** MATERIAL SUPPLIED follows **

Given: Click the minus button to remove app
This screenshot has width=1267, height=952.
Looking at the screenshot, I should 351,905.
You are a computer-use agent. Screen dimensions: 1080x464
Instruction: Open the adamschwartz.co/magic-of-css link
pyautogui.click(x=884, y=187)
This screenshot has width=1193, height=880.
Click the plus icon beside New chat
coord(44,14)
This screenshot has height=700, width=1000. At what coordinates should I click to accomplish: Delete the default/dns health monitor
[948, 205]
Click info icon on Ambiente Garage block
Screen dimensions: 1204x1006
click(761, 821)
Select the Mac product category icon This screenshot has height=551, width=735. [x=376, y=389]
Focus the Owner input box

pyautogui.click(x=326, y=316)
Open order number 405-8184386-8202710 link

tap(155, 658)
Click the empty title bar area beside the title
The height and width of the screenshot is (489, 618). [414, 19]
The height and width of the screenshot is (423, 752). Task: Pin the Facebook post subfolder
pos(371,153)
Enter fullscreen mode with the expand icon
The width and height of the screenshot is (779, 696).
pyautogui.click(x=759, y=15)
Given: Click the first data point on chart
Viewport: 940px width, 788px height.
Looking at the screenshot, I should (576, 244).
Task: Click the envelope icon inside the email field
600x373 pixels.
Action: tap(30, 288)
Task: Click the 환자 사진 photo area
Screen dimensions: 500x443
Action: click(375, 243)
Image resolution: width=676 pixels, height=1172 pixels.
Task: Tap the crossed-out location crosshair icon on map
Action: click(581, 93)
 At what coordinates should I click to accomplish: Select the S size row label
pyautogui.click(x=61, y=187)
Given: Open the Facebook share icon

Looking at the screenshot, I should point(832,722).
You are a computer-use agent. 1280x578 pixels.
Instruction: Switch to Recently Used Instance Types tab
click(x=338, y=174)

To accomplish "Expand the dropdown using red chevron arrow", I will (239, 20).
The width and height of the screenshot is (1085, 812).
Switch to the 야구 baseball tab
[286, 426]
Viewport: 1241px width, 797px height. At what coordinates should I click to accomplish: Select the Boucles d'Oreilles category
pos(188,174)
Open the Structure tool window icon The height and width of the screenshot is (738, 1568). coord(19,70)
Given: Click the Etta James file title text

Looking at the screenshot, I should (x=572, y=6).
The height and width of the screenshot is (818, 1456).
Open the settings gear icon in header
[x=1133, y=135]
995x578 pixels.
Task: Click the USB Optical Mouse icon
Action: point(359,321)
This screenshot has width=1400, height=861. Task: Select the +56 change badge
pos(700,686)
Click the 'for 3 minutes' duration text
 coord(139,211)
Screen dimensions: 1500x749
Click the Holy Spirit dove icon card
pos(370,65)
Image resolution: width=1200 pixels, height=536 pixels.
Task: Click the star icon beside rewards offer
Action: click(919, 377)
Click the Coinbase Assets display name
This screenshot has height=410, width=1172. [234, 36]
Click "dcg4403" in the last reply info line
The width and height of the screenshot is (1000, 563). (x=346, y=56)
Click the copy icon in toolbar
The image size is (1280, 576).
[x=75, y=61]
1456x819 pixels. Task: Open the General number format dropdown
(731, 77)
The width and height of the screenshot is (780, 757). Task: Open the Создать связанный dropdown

** End of MATERIAL SUPPLIED **

- EXERCISE AIM -
Please return all of the records exactly.

- TASK RESPONSE -
Given: Click the minus button to remove app
This screenshot has width=1267, height=952.
Looking at the screenshot, I should 351,905.
You are a computer-use agent. Screen dimensions: 1080x464
Instruction: Open the adamschwartz.co/magic-of-css link
pyautogui.click(x=884, y=187)
This screenshot has width=1193, height=880.
Click the plus icon beside New chat
coord(44,14)
This screenshot has height=700, width=1000. At what coordinates should I click to accomplish: Delete the default/dns health monitor
[948, 205]
Click info icon on Ambiente Garage block
Screen dimensions: 1204x1006
click(761, 821)
Select the Mac product category icon This screenshot has height=551, width=735. [x=376, y=389]
Focus the Owner input box

pyautogui.click(x=326, y=316)
Open order number 405-8184386-8202710 link

tap(155, 658)
Click the empty title bar area beside the title
The height and width of the screenshot is (489, 618). [414, 19]
The height and width of the screenshot is (423, 752). Task: Pin the Facebook post subfolder
pos(371,153)
Enter fullscreen mode with the expand icon
The width and height of the screenshot is (779, 696).
pyautogui.click(x=759, y=15)
Given: Click the first data point on chart
Viewport: 940px width, 788px height.
Looking at the screenshot, I should (576, 244).
Task: Click the envelope icon inside the email field
600x373 pixels.
Action: tap(30, 288)
Task: Click the 환자 사진 photo area
Screen dimensions: 500x443
Action: click(375, 243)
Image resolution: width=676 pixels, height=1172 pixels.
Task: Tap the crossed-out location crosshair icon on map
Action: click(581, 93)
 At what coordinates should I click to accomplish: Select the S size row label
pyautogui.click(x=61, y=187)
Given: Open the Facebook share icon

Looking at the screenshot, I should point(832,722).
You are a computer-use agent. 1280x578 pixels.
Instruction: Switch to Recently Used Instance Types tab
click(x=338, y=174)

To accomplish "Expand the dropdown using red chevron arrow", I will (239, 20).
The width and height of the screenshot is (1085, 812).
Switch to the 야구 baseball tab
[286, 426]
Viewport: 1241px width, 797px height. At what coordinates should I click to accomplish: Select the Boucles d'Oreilles category
pos(188,174)
Open the Structure tool window icon The height and width of the screenshot is (738, 1568). coord(19,70)
Given: Click the Etta James file title text

Looking at the screenshot, I should (x=572, y=6).
The height and width of the screenshot is (818, 1456).
Open the settings gear icon in header
[x=1133, y=135]
995x578 pixels.
Task: Click the USB Optical Mouse icon
Action: point(359,321)
This screenshot has width=1400, height=861. Task: Select the +56 change badge
pos(700,686)
Click the 'for 3 minutes' duration text
 coord(139,211)
Screen dimensions: 1500x749
Click the Holy Spirit dove icon card
pos(370,65)
Image resolution: width=1200 pixels, height=536 pixels.
Task: Click the star icon beside rewards offer
Action: click(919, 377)
Click the Coinbase Assets display name
This screenshot has height=410, width=1172. [234, 36]
Click "dcg4403" in the last reply info line
The width and height of the screenshot is (1000, 563). (x=346, y=56)
Click the copy icon in toolbar
The image size is (1280, 576).
[x=75, y=61]
1456x819 pixels. Task: Open the General number format dropdown
(731, 77)
The width and height of the screenshot is (780, 757). Task: Open the Создать связанный dropdown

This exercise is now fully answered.